_EXERCISE DIRECTIONS_. Within the entries below, every line containing "Service" is to be copied.

_DATA SHOWN_.
= = = =
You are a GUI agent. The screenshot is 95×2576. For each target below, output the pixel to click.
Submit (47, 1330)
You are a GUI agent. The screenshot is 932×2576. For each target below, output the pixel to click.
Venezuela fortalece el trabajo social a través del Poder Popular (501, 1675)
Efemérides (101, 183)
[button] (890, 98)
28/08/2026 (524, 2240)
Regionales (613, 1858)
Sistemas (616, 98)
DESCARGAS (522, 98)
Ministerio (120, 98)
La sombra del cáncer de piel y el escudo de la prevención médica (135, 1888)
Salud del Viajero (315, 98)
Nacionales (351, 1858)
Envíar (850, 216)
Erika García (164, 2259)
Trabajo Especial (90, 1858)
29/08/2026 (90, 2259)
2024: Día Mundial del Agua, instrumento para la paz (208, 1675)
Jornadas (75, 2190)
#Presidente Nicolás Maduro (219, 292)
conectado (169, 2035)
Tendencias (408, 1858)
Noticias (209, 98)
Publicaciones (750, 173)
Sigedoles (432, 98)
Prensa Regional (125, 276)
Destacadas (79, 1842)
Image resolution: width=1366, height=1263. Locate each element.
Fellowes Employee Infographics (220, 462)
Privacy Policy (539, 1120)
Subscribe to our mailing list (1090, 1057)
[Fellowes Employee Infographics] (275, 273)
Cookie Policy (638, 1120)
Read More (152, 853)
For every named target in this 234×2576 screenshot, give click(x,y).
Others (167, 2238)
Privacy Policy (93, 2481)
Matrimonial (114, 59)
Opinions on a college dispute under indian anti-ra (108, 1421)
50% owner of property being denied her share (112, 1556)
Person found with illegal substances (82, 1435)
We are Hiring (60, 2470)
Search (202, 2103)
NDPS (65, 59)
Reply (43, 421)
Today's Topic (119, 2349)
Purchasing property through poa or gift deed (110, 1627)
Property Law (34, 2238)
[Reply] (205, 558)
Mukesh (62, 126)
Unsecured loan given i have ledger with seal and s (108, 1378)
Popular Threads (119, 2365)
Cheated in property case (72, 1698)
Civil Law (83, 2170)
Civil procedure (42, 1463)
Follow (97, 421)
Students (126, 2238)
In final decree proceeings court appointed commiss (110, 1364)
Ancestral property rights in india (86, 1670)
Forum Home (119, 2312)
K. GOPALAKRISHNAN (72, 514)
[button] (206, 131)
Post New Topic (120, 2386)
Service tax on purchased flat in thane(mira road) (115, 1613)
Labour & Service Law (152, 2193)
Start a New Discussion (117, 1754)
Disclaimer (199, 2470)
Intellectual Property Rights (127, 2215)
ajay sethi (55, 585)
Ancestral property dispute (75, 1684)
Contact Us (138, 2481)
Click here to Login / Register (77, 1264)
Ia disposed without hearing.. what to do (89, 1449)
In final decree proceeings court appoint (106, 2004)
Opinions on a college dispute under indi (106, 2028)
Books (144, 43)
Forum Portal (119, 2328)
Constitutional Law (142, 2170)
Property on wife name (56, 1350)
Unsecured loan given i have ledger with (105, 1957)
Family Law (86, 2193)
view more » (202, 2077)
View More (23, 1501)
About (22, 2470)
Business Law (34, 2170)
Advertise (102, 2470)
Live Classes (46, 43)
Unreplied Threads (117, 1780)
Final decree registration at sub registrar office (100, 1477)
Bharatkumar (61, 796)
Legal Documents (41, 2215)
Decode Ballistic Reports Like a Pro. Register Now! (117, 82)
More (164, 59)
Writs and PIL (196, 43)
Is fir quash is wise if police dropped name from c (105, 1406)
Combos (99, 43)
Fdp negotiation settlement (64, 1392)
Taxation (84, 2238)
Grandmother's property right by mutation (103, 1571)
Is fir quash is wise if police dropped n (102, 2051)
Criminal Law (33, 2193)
= = = =
_RESPONSE BOX_.
Service tax on purchased flat in thane(mira road) (115, 1613)
Labour & Service Law (152, 2193)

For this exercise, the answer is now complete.